- Explore o material:
• 1. Segundo o texto sobre a cotação do dólar, qual patamar a moeda americana atingiu na quarta-feira, 4 de novembro?
• 2. Edite o trecho do texto sobre a cotação do dólar que começa em "Ao longo do" e segue até "os técnicos financeiros.", trocando "especialistas" por "analistas".
• 3. Por favor, retome o texto sobre a cotação do dólar e continue-o a partir do ponto em que ele para.

===== Texto de origem =====

A moeda americana, nesta quarta-feira, dia 4 de novembro, teve uma alta no mercado e atingiu o patamar de R$ 3,79. Ela acompanhou a tendência. sendo alavancada pela valorização das ações no mercado chinês. A moeda se mostrou estável no final do dia, fechando a cotação no patamar elevado.

Ao longo do dia, o dólar foi alvo de flutuações constantes em sua cotação. Nas primeiras horas do dia, a mesma dava sinais que oscilaria para baixo. De acordo com especialistas, esta variação foi influenciada pelas constantes notícias e incertezas sobre a situação econômica e política do Brasil.

A sua baixa ainda estava sobre influência do dia anterior, quando a cotação havia fechado em níveis menores por causa do desaquecimento sofrido pelo mercado financeiro internacional. A moeda apresentara cerca de 2% de desvalorização, o que preocupava os técnicos financeiros.

A cotação começara com uma leve subida de 0,17%, trazendo a moeda para o valor de R$ 3,77. Depois disto, ele teve uma constante queda, chegando a ser cotado a R$ 3,75, acumulando uma queda de 0,97%.

===== Material fornecido =====

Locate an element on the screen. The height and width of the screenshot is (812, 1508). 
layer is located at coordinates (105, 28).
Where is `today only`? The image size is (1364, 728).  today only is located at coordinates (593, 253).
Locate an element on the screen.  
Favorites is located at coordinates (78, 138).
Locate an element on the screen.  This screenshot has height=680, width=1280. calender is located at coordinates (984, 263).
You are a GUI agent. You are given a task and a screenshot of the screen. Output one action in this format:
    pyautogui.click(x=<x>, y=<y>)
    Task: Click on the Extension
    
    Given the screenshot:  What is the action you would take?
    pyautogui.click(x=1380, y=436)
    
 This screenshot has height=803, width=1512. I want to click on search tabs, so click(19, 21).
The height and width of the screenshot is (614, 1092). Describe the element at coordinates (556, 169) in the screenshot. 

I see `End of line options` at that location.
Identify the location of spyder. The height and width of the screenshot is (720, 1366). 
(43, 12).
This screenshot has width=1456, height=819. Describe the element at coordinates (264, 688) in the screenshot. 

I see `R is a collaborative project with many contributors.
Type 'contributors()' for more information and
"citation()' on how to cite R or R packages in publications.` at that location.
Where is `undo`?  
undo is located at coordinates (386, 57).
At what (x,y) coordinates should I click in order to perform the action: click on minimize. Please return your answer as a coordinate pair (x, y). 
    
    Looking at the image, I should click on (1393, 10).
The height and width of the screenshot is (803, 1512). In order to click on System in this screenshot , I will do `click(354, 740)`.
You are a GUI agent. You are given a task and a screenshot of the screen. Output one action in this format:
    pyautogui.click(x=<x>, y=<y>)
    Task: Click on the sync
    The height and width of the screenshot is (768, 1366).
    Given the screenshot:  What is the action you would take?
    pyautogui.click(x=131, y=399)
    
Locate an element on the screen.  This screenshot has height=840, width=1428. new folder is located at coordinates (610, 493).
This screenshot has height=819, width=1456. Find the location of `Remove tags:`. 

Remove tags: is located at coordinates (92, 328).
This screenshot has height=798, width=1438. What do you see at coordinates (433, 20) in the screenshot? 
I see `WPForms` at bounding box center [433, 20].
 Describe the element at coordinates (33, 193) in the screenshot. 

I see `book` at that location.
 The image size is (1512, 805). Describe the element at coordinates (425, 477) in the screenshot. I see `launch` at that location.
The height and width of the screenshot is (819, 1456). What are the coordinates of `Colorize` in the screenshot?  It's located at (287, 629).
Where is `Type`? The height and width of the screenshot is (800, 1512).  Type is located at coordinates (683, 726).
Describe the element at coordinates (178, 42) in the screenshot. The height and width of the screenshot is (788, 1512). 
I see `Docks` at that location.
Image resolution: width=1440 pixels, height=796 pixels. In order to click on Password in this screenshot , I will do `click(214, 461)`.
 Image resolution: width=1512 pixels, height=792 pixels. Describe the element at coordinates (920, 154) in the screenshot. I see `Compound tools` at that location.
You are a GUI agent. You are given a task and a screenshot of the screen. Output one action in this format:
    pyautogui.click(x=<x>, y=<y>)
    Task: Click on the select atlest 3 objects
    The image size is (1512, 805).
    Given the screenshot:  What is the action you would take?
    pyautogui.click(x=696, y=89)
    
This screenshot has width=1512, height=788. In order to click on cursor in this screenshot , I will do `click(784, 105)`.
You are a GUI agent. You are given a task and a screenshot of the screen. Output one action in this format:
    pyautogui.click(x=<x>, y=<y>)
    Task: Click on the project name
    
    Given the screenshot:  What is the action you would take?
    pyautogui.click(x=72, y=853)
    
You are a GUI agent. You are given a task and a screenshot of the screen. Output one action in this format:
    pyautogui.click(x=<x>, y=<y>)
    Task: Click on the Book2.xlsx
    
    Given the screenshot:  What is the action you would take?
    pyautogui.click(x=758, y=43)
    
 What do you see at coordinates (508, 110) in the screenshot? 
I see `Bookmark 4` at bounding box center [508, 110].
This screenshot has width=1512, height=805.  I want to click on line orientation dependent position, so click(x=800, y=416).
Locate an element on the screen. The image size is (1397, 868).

=====

- Respostas em ordem:
• 1. R$ 3,79.

• 2.
Ao longo do dia, o dólar foi alvo de flutuações constantes em sua cotação. Nas primeiras horas do dia, a mesma dava sinais que oscilaria para baixo. De acordo com analistas, esta variação foi influenciada pelas constantes notícias e incertezas sobre a situação econômica e política do Brasil.

A sua baixa ainda estava sobre influência do dia anterior, quando a cotação havia fechado em níveis menores por causa do desaquecimento sofrido pelo mercado financeiro internacional. A moeda apresentara cerca de 2% de desvalorização, o que preocupava os técnicos financeiros.

• 3.
Durante o dia, com a divulgação da notícia de que o Banco Central Americano iria aumentar a sua taxa de juros no mês de dezembro, a cotação da moeda voltou a subir.

Segundo as informações divulgadas por uma das executivas do banco, Janet Yellen, a economia americana estaria dando sinais de bons resultados, o que estimula a injeção de dólares no mercado. Deste modo, a elevação da taxa de juros contribui para a valorização cambial, por estimular investimentos por parte do mercado de capitais.

A alta do dólar foi ajudada também pela valorização das ações na bolsa de valores da China.

As mesmas tiveram um ganho em valorização consecutivas por exatas sete semanas. Isto foi possível por causa das aberturas de mercado entre as cidades de Hong Kong e Shenzen.

Ao contrário dos Estados Unidos e da China, o clima financeiro no Brasil inspira cautela e mostra uma queda de investimentos no país. As discussões políticas em torno da crise política instalada tem diminuído investimentos e estimulado a saída de dólares do país.

O Banco Central divulgou a informação de que em outubro, assim como em setembro, a saída da moeda internacional superou a entrada no Brasil. Foram cerca de 3,5 bilhões de dólares. Este fenômeno ainda é consequência do grau de rebaixamento em investimento no país e que foi dado pela agência Standard & Poors.